過去の話に戻りますが、診断を確かなものにするため、病院も一軒ではなくセカンドオピニオンにも頼り、プラス認知症外来や、大学病院の脳神経科で頭の(スキャン)検査をしたり。。。あの頃は、介護資格も取っていなかったので、本当にイライラすることばかりでした。今思えば知らないことを手探りでしていたせいで先が見えず不安になり腹が立っていたんですね。
そんなイライラすることも多くなってきた私は、意を決し、自分の母まーちゃんを彼女が亡くなるまでの一生涯介護しよう決意し、介護職に就くことに決めました。介護職の面接に行き、そこから初任者研修で基礎を学び、その後3年間訪問介護ヘルパーとして仕事しながら、まーちゃんの介護をしたのです。
はじめは、仕事しながら、介護なんて大変だろうと自分でも思っていました。
「介護x介護となって大変ねー」と労う言葉をかけてくれる人もたくさんいました。
たくさんの高齢者の気持ちに触れ、不自由になって介護をお願いすることになった経緯や、気持ちなどに触れることで見えていなかった大事なことを見ることができ、母の認知症という病気の特徴もわかってきて気持ちが楽になったのです。そこからは時間のコントロールだけうまく調整すれば全く苦でもなくなって、介護者としての自覚も出て仕事のやりがいもアップしました。
繰り返しになりますが、介護の基本を学んだことで高齢者の行動や気持ちがわかるようになり、何をした時どんなことが大変で、やってあげたらいいのかがわかるようになったおかげで、介護する私の方に不安がなくなり、まず、まーちゃんの失敗も可愛く見えて笑えるようになったのです。
「また同じこと言っているな」ってゆったり構えて時間をかけて笑って付き合うことができるようになったのです。

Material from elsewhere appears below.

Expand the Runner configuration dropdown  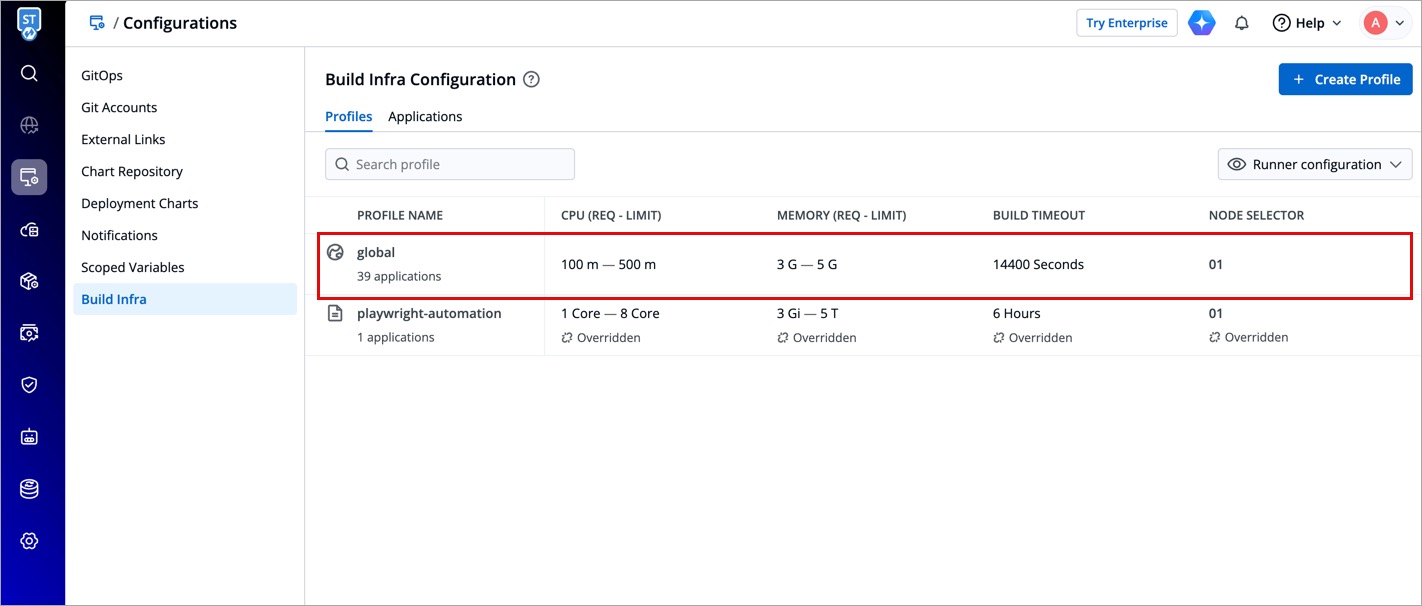[1314, 165]
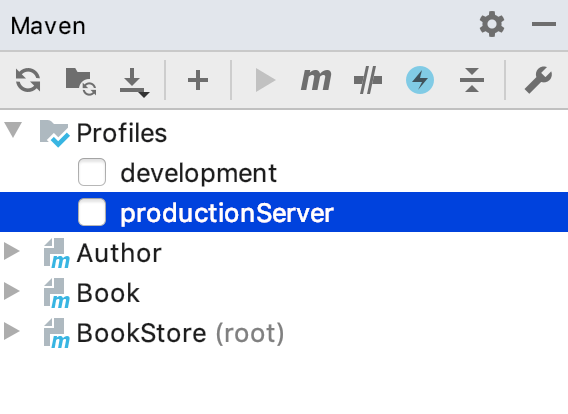Enable the development profile checkbox
The image size is (568, 414).
pyautogui.click(x=92, y=172)
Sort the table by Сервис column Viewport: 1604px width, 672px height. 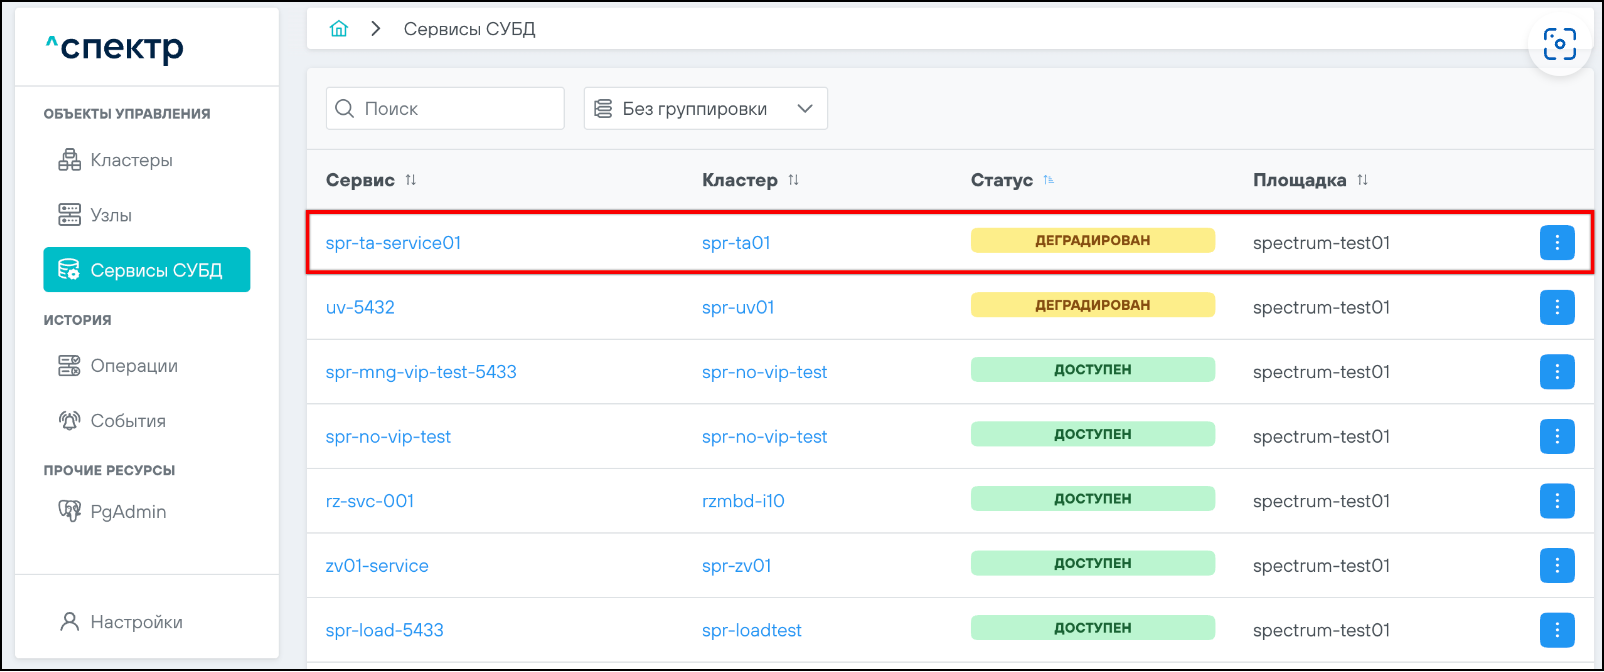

穏やかな性格の母が何もしないしいろんなことをすぐ忘れるけど明るく笑顔で感謝の言葉(気持ち)だけは忘れない娘が誇れる大事な姿勢でいてくれるのを忘れたくないから。そして近い将来確実に私も老いていき、何らかの人の手を借りることになるだろうけど、そんな時に母のようでいたいと思って記録できたらいいなと思ったからです。